*INPUT FOR THIS TASK*.
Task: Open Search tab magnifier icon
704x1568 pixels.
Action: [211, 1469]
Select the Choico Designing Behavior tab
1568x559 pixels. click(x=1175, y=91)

*WHAT YOU ARE ASKED TO DO*. Reproduce the data exactly, altering nothing.

*OUTPUT*.
Task: Open Search tab magnifier icon
704x1568 pixels.
Action: [211, 1469]
Select the Choico Designing Behavior tab
1568x559 pixels. click(x=1175, y=91)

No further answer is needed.